Cairn Energy Plc lost an appeal at the income tax appellate tribunal in March, following which a demand note was sent, seeking $1.6bn. The deadline was June 15, failing which recovery proceedings begin. The income tax department first appropriated $232m of past tax refunds due to Cairn, followed by dividends.

Attachment and sale of a residual stake of 10% that Cairn Energy has in VIL is also being contemplated. This tax recovery is taking place although international arbitration proceedings are under way over the retrospective tax demand, and final hearings are scheduled for January 2018. 

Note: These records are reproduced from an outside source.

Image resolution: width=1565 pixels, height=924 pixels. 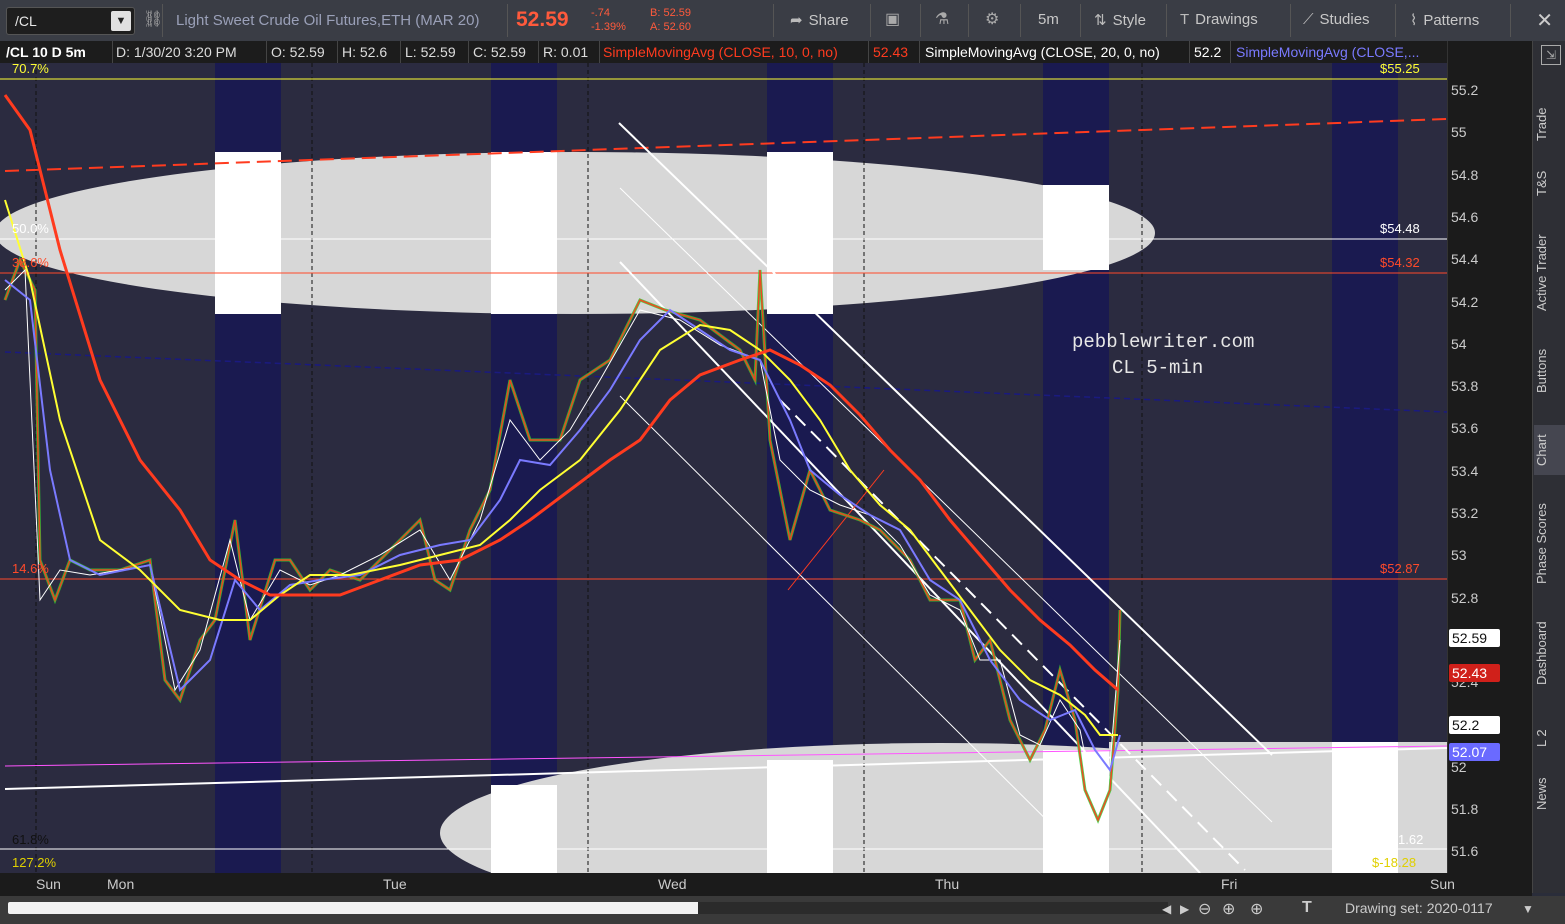 I want to click on price-tick: 53, so click(x=1459, y=556).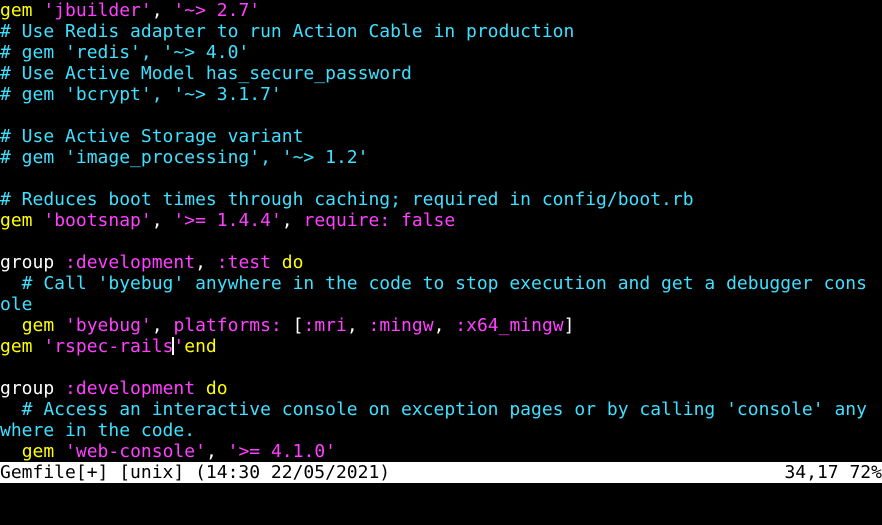 The height and width of the screenshot is (525, 882). I want to click on code-token: # gem 'bcrypt', '~> 3.1.7', so click(141, 94).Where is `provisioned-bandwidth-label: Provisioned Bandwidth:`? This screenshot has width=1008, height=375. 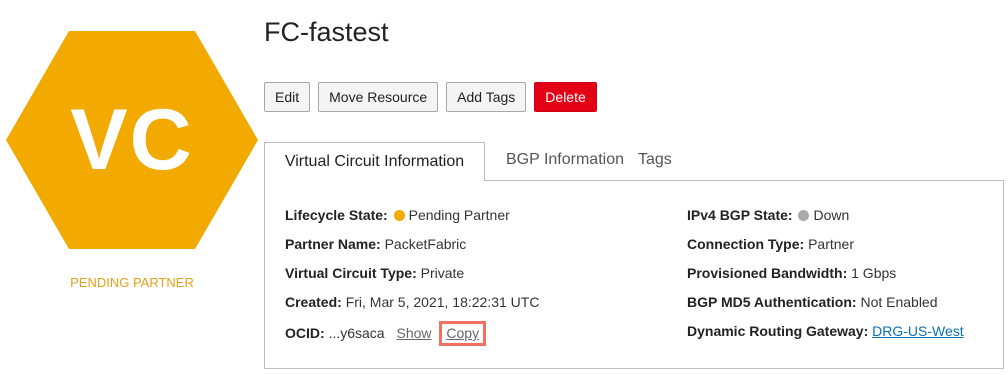
provisioned-bandwidth-label: Provisioned Bandwidth: is located at coordinates (768, 273).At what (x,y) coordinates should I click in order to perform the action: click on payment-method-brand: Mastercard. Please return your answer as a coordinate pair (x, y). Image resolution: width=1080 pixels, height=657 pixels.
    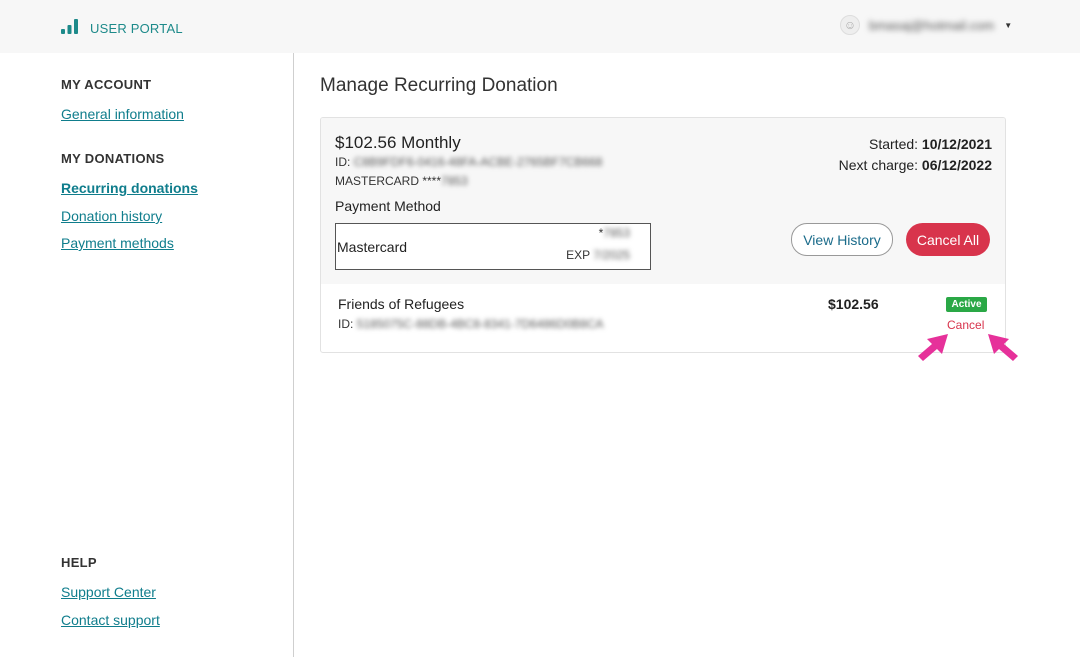
    Looking at the image, I should click on (372, 247).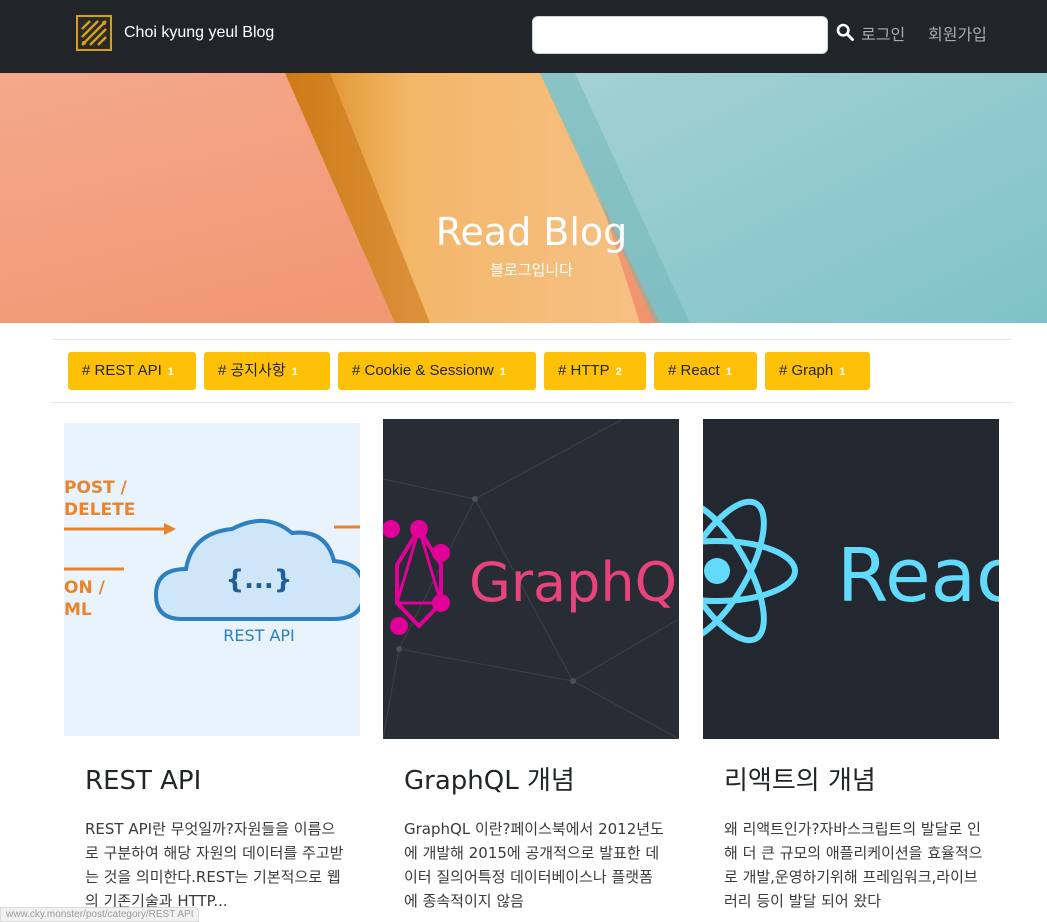  Describe the element at coordinates (122, 370) in the screenshot. I see `tag-label: # REST API` at that location.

Cairn Energy had filed a notice of dispute under the UK-India bilateral investment treaty in March 2015 and international arbitration began in January 2016. Cairn became the first company to experience coercive retrospective tax recovery as India argues that foreign investors must exhaust domestic legal options before choosing international arbitration and that tax matters are not integral to any of its bilateral investment treaties.

India’s 58 bilateral investment treaties were allowed to expire on April 2017 and are expected to be renegotiated in line with its model investment treaty.

The wider implications of the Cairn case concern conditions for doing business in India beyond being an investor/state dispute. The country’s tax environment for attracting FDI does not improve with retrospective taxation remaining on the statute books. Investors need a tax regime that is more transparent and non-adversarial.

India ranks 130 out of 190 economies in the World Bank’s Doing Business indicators for 2017. Cairn, for its part, seeks full restitution for treaty breaches resulting from the expropriation of its investments, the attempts to enforce retrospective tax measures and the failure to treat the company and its investments fairly and equitably.